Thankfully, at the edges and interstices of the financial system, parallel practices are being cultivated which “democratize, decentralize and diversify economic activity” towards “a visionary economy for life” (Movement Generation Justice and Ecology Project, ‘Banks and Tanks to Cooperation and Caring: A Strategic Framework for Just Transition’).

‘Letting Go’, Meg Massey and Ben Wrobel’s 2021 book on philanthropy and impact investing, profiles a number of these, including Boston Ujima Project’s “democratic investment fund”, controlled by working class communities of colour, and Thousand Currents’s Buen Vivir Fund, governed by a members’ assembly made up of grassroots lenders from South America, South Asia and Sub-Saharan Africa. 

In the UK, a group of foundations has recently started a learning journey, organised by the Joseph Rowntree Foundation, to engage with “community and ecological wealth building in the solidarity economy.” Barking and Dagenham Giving has already established a community-directed endowment to invest and allocate funds raised through the Borough’s levy on private infrastructure developments. 

While Lankelly Chase and other funders may only be starting to catch up with this field, Dr. Stacey Sutton reminds us that “The solidarity economy movement is not a new movement. It has historical roots in Latin America. In the United States, it builds off the legacy of the Black liberation movement.” 

A systemic approach is needed

As more foundations “democratize, decentralize and diversify” their investment models, it is essential to ensure that we are contributing to movements working to transform the wider economic and financial system.
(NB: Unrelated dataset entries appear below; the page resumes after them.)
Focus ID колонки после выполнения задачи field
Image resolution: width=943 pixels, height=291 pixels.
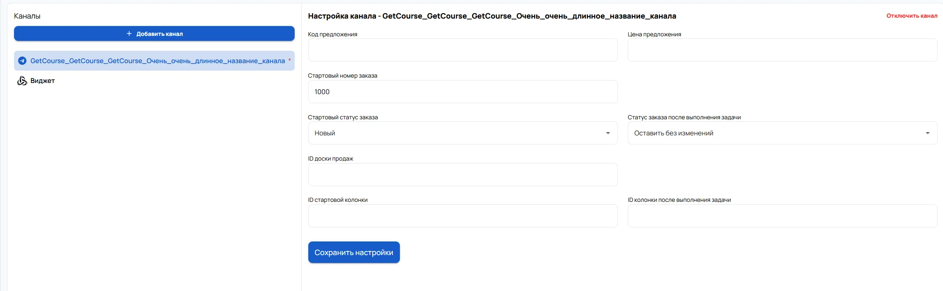[782, 216]
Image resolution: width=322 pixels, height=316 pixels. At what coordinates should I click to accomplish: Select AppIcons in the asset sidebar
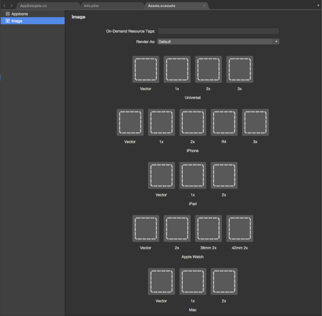point(19,13)
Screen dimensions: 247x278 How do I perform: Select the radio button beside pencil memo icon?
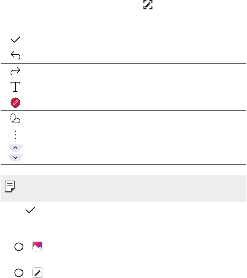tap(19, 273)
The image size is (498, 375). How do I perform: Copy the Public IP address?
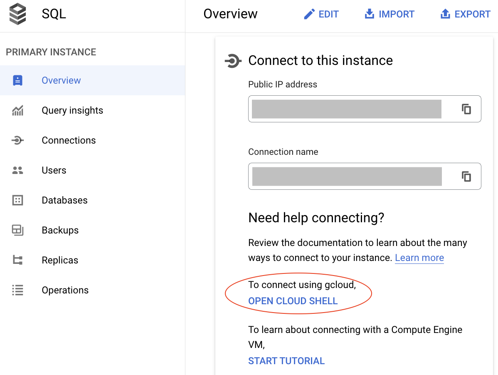pyautogui.click(x=466, y=109)
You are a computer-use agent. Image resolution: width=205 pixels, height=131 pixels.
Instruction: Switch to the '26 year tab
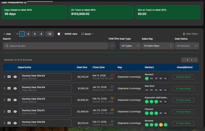pos(49,34)
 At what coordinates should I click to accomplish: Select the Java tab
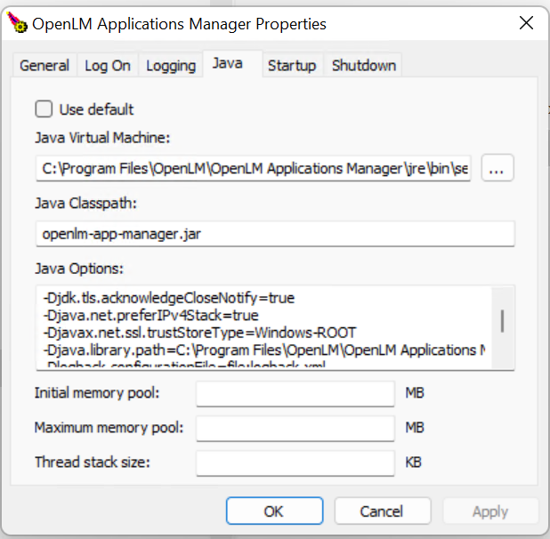(228, 64)
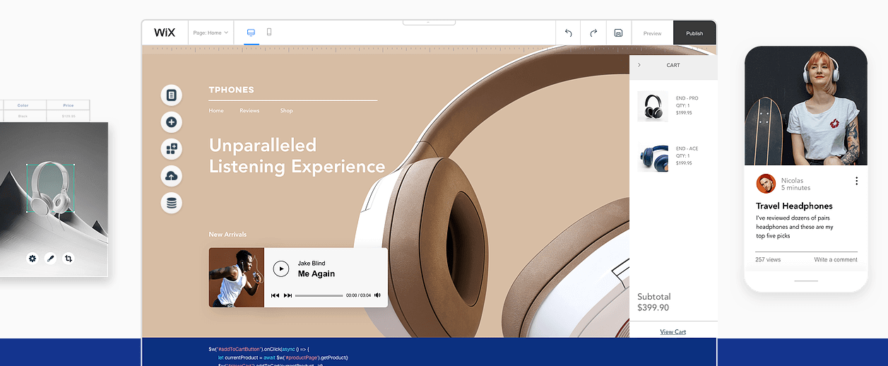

Philanthropic capital is not much more than a rounding error relative to the money which is currently controlled by banks, pension funds, insurers, and sovereign wealth funds. But it has the freedom and moral responsibility to act as a disruptor and catalyst of change. 

This is unlikely to come about solely through prefigurative, prototype investment vehicles funded  with philanthropic capital, but will require a “sustained effort to build counter institutions and more effective forms of democratic governance” across economies (Fred Block, ‘Democratizing Finance’). The status quo described above is not an accident, but a successful system for the dispossession of wealth from working class communities, including those of colour, for example through ‘redlining’ practices. There is a reason why investors tend not to ally with social movements and frontline communities: their interests are rarely “win-win”. 

Alongside participatory capital stewardship strategies for their endowments, movement-aligned funders will therefore need to close the loop back to their grant-making and ensure that it is directed towards disrupting the power of anti-democratic financial institutions and the structural features of our economy which keep them in place. For example, UK think-tank Common Wealth is currently developing alternative proposals to individualised pension provision in order to address the role that the huge, unequal, growth of pension savings has played in bolstering the power of asset managers and expanding financialisation in order to meet the growing demand for returns. Positive Money, meanwhile, campaigns against the “democratic deficit” at the heart of the monetary system, including reimagining the role of private banks and public financial authorities.

Repoliticising responsible investment

Given the long history of solidarity economics, and the increasing adoption of participatory approaches within grant-making, it’s past time for foundations to democratise our investment practices. 

Trustees’ legal duty to ensure that endowments are stewarded in accordance with charitable missions means that philanthropic capital can be uniquely catalytic in reconfiguring our unjust and unsustainable financial system. 

While participatory prototypes can play a powerful role in prefiguring democratic investment practices, they will lack credibility if they are only allocated small carve-outs from foundations’ endowments. Furthermore, democratising these relatively immaterial pools of capital will not by itself be sufficient to reverse the destructive social and ecological dynamics of our dominant economic system. Funders must ensure that their investment and grant strategies pull together, alongside wider social movements, to shift power in the economic and financial system.